INDIANAPOLIS -- A hot defensive coordinator candidate two offseasons ago, former Bears assistant Perry Fewell appeared destined to return to Chicago for reunion with Lovie Smith. The Bears, after all, were searching for a new defensive coordinator after Smith spent 2009 calling the defense while Bob Babich went back to coaching the linebackers. Fewell, an experienced NFL assistant and former interim head coach of the Buffalo Bills, seemed like a natural fit after coaching in Smith's defense during previous stops in Chicago and St. Louis.
Instead, Fewell went to New York and became Tom Coughlin's defensive coordinator. The rationale behind the decision, according to Fewell, was simple: Smith will always call the shots on defense in Chicago, not the person with the title of defensive coordinator.

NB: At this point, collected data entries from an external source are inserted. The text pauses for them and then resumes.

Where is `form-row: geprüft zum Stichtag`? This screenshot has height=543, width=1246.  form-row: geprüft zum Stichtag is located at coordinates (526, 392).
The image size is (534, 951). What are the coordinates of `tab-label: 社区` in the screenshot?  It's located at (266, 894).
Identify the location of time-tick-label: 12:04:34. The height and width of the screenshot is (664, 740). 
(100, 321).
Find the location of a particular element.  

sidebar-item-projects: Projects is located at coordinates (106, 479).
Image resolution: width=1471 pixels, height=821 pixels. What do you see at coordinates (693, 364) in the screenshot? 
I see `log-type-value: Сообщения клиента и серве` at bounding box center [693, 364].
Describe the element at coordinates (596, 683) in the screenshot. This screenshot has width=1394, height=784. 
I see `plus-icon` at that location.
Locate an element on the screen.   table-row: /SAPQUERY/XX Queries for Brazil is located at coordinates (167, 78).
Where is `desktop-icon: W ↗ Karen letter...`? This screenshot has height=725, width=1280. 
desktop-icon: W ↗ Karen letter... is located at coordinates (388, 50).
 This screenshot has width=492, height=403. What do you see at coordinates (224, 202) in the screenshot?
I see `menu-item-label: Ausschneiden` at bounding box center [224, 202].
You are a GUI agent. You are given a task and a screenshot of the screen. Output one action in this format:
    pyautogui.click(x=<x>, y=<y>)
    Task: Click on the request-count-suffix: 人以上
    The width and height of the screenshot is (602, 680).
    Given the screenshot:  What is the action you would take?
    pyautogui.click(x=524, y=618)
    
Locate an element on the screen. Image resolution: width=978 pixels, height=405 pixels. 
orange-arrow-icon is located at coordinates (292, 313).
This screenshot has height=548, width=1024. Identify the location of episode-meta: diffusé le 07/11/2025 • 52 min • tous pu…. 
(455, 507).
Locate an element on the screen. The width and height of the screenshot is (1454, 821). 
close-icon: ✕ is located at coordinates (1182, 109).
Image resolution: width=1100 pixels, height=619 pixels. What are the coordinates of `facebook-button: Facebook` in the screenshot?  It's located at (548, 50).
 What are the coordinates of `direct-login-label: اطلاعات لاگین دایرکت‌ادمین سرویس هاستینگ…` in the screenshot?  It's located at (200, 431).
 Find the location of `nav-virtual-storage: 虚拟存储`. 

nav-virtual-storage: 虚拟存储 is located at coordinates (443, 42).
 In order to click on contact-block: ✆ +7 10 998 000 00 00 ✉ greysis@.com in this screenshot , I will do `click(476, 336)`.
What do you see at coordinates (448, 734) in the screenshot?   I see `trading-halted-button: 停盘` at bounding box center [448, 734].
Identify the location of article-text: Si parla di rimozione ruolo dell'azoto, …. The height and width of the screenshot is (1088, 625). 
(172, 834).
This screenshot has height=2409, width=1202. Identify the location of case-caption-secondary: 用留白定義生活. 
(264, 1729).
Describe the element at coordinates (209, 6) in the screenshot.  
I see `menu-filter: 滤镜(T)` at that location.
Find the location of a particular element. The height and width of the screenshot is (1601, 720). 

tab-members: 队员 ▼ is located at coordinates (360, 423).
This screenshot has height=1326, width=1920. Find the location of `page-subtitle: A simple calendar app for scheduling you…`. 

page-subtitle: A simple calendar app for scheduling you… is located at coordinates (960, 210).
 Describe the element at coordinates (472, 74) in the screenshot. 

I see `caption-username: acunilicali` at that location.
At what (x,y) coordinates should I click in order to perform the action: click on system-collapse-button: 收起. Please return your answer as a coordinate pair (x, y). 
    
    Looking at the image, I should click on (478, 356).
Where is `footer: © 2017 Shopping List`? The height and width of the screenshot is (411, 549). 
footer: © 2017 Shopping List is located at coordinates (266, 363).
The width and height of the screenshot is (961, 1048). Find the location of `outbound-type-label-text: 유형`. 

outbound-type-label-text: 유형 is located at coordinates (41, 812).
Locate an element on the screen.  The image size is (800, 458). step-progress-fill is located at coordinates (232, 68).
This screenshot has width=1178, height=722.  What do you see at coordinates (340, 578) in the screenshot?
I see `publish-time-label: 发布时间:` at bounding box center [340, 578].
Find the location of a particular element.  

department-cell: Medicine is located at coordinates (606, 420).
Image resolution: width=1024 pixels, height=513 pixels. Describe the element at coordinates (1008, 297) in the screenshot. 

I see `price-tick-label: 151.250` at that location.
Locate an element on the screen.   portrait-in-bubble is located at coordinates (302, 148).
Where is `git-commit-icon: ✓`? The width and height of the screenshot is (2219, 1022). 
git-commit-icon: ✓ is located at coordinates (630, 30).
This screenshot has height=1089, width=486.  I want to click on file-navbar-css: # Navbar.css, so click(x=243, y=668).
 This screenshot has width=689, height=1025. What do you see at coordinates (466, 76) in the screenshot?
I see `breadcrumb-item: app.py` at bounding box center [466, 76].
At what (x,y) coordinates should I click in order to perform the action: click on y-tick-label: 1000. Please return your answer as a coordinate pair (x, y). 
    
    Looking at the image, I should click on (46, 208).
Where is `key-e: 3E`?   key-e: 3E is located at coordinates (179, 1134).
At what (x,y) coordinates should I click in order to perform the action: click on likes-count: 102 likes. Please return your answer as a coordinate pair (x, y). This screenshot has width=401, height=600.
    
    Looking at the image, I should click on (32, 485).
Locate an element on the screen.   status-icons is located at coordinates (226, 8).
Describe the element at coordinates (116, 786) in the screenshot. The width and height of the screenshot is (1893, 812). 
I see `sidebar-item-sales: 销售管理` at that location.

"I loved coach Lovie Smith and enjoyed my time in Chicago, [but] I knew that was coach Smith's defense," Fewell said Tuesday at Super Bowl XLVI media day. "He is an excellent defensive coach....but I just thought at the time I probably needed to step out on my own and run my own defense.'
"It was always going to be coach Smith's defense, and if I was going to make my mark in coaching, I had to do it Perry Fewell's way. So that's really one of the main reasons I came to New York."
Fewell claims to be still be on good terms with Smith, who eventually promoted respected defensive line coach Rod Marinelli to the role of defensive coordinator.
"I still love coach Lovie Smith," Fewell said. "I owe him a lot for my success in coaching, some of the philosophies I've adopted. The structure of who were are and what we do, all of that is attributed to him.'
"But I knew coming into the situation [in New York] that we had a good front four. These guys, Jerry Reese who is our general manager, he likes to bring in good defensive ends. So I felt like that would be a good match for me."